Text passage:

Bad Eyewear Can Mark a Child

Best of In The Fray 2007. How I learned to be sneaky and failed.

I was prescribed glasses fairly early on — after my vision had become suspect when I began walking into walls and stepping on Muffin, our aging Lhasa Apso. In 1979, on my fourth birthday, my father tried to take a picture of me in my Little Orphan Annie dress, but as he called my name, I could only look around with a blind and aimless gaze. In a flurry of despair, I was rushed out onto the porch, where I promptly failed a set of amateur sight tests administered by my mother. This failure sealed my fate of bespectacled childhood.

Now, those were the days of spartan provisions in the field of eyewear, before the time when designers manufactured children’s accessories to mimic their fashionable adult lines. Options were limited. The children’s section at the optometrist’s office consisted of 11 inches of shelf behind the counter with one or two horrific styles in your choice of mousy brown or black. They flattered no one. Constantly reminded of this fact by my sensitive classmates, I would remove the culprits the first chance I got, which was always during my walk to school. My glasses were octagonal, a sort of stop sign design that was mildly popular in the late 1970s. Though I detested these glasses, I knew they were expensive, so every morning I would gently slip them into my backpack like a pair of endangered cockroaches. I praised myself for my cunning and my mature considerations of value. On my return walk home, I would delicately pull the glasses out again, confident I had fooled everyone into believing I had 20/20 vision.

I couldn’t see the board. For nearly three years, my mother attended parent-teacher conferences where she was scolded for failing to provide her daughter with corrective lenses. My mother would argue. My teachers would sigh. My mother would return from school, confused and frustrated, and find me sitting six inches in front of the television. In a weary voice she would ask me, “You’re not wearing your glasses at school, are you? Don’t you know you’re ruining your vision? Do you want to go blind?” I would be irritated by the distraction and only unglue my eyes from the screen long enough to toss a few languid apologies in her direction. After quickly confirming that nothing of great import was happening on The Love Boat, I would then add a few tears for effect in the hopes of finalizing the discussion. I knew my mother wouldn’t understand the sublime genius of my scheme or realize I had sacrificed my precious vision to save myself from endless social torment. Undaunted, she would position me in front of a mirror and say things to my reflection like, “This is the person you really should be saying sorry to. Right here. In this mirror.” I would sniffle in agreement and nod ferociously at our looking-glass counterparts, but I wasn’t really sorry. My only remorse came from missing what happened to Isaac and Gopher in Puerta Vallarta and having to suffer through my mother’s amateur child psychology tactics.

For second grade I was assigned to Mrs. Rizzo’s class. I remember it as a hazy year, mainly because I couldn’t see anything, but it was compounded by Mrs. Rizzo’s maternity leave. Her absence made her seem mysterious, like a distant uncle who died of snakebite. In her place during those months was Miss Savage, a youngish spinster with radical ideas and enormous smoke-colored glasses. The dark lenses must have hampered her vision, because she compulsively followed each line of text across the page with her finger whenever she read. Although I did like her for letting us chew gum, the finger-reading made me somewhat suspicious of her.

Dataset content:
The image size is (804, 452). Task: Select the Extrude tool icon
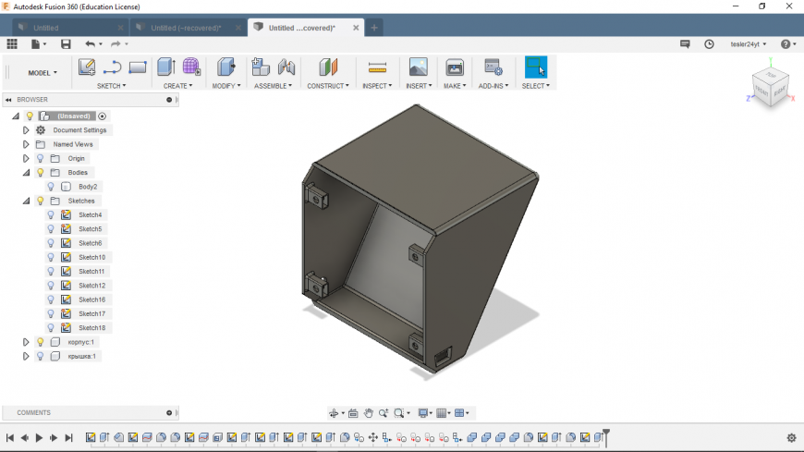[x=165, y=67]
* * *
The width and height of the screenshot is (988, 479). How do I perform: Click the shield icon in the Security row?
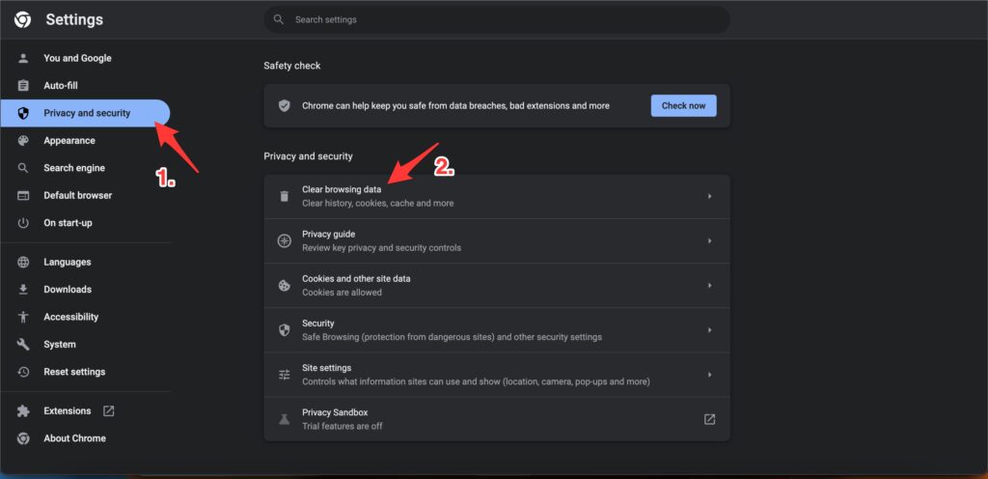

Short exercise 1:
Answer these questions from the essay about childhood glasses:
(a) In what year did the writer's father try to take a birthday picture, and which birthday was it?
(b) What shape were the writer's glasses?
(c) Who taught the second-grade class while Mrs. Rizzo was on maternity leave?
Short exercise 2:
Print the stretch of the essay about childhood glasses from "Bad Eyewear Can" through "of bespectacled childhood.".

Output 1:
(a) 1979, the writer's fourth birthday.
(b) Octagonal, a stop sign design.
(c) Miss Savage.

Output 2:
Bad Eyewear Can Mark a Child

Best of In The Fray 2007. How I learned to be sneaky and failed.

I was prescribed glasses fairly early on — after my vision had become suspect when I began walking into walls and stepping on Muffin, our aging Lhasa Apso. In 1979, on my fourth birthday, my father tried to take a picture of me in my Little Orphan Annie dress, but as he called my name, I could only look around with a blind and aimless gaze. In a flurry of despair, I was rushed out onto the porch, where I promptly failed a set of amateur sight tests administered by my mother. This failure sealed my fate of bespectacled childhood.